Data analysis and statistics

Values used for statistical analysis are expressed as means ± SEM. Data sets were tested for normality. Two-tailed Student's t test for paired samples was used to assess significant differences when testing a specific effect. The threshold for statistical significance was P = 0.05. ANOVA was used for comparison of multiple effects, and Student–Newman–Keuls post hoc test was used to evaluate the significance of specific effects.

Results

Rate dependency of the beat-to-beat response in human atrial myocytes

In order to characterize the rate-dependent beat-to-beat response in human atrial myocytes, the effects of a stepwise increase in the stimulation frequency from 0.2 to 2.0 Hz was examined in a separate set of 44 myocytes subjected simultaneously to the patch-clamp technique and confocal calcium imaging.
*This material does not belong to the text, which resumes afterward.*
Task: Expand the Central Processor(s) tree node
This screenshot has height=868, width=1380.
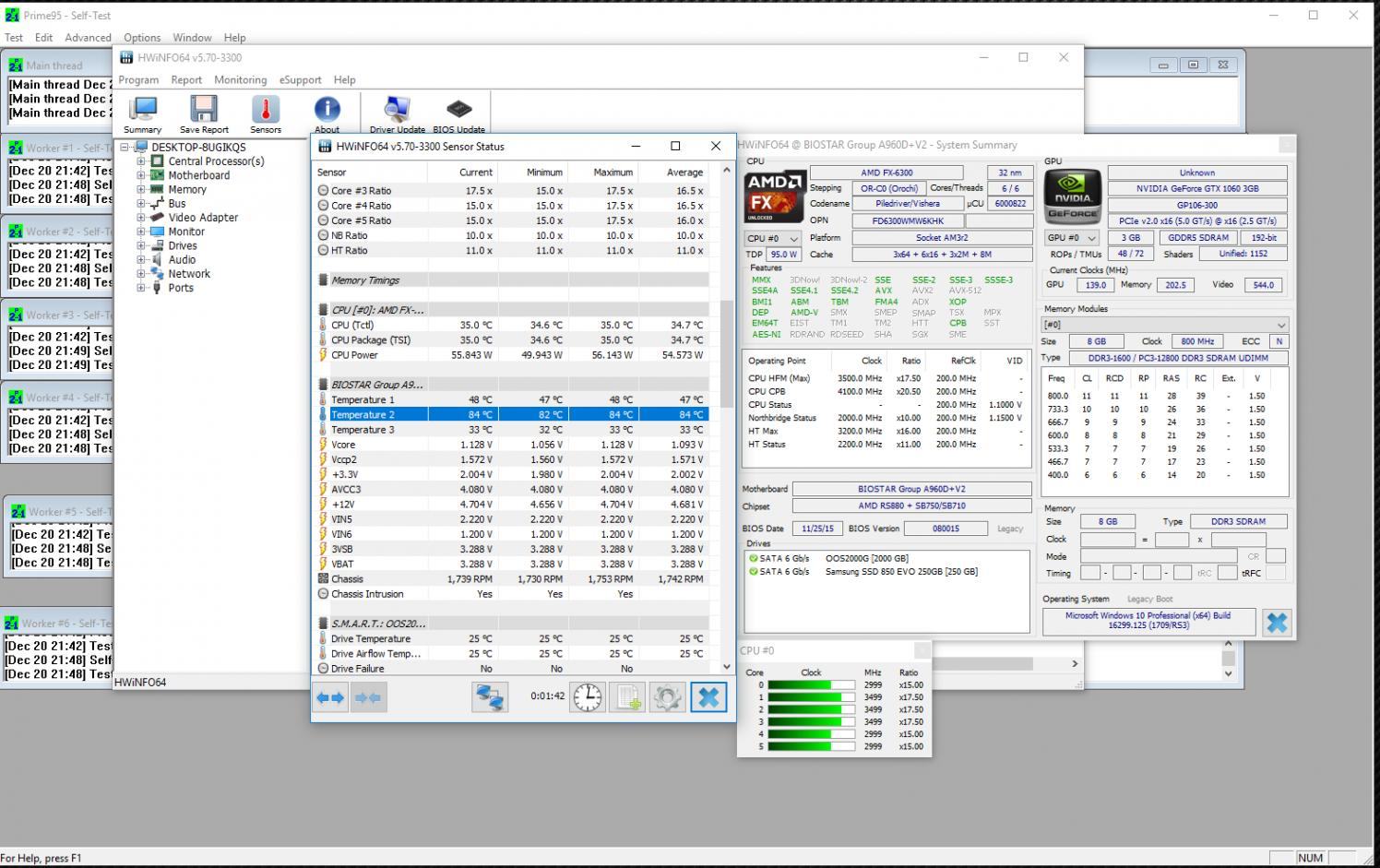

The stability of the beat-to-beat response varied from myocyte to myocyte, and three distinct classes of beat-to-beat responses (uniform, alternating and irregular responses) were identified when the stimulation frequency was increased from 0.2 to 2 Hz.

The uniform response was normally observed at low stimulation frequencies, where myocytes were at steady state. Figure 1A shows consecutive recordings of intracellular calcium transients (top panel) and membrane currents (bottom panel) in a myocyte presenting a uniform beat-to-beat response. The combination of the patch-clamp technique with fast confocal frame scanning also allowed cross-sectional analysis of calcium transients, and revealed a temporal delay between the calcium transient recorded at the sarcolemma and in the central region of myocytes with uniform beat-to-beat responses (Fig. 1B). In accordance with the observed temporal delay, di-4-ANEPPS staining revealed a sparsely developed t-tubular system in human atrial myocytes (Fig. 1C). Along the longitudinal axis, the calcium transient was homogeneous in cells with a uniform beat-to-beat response.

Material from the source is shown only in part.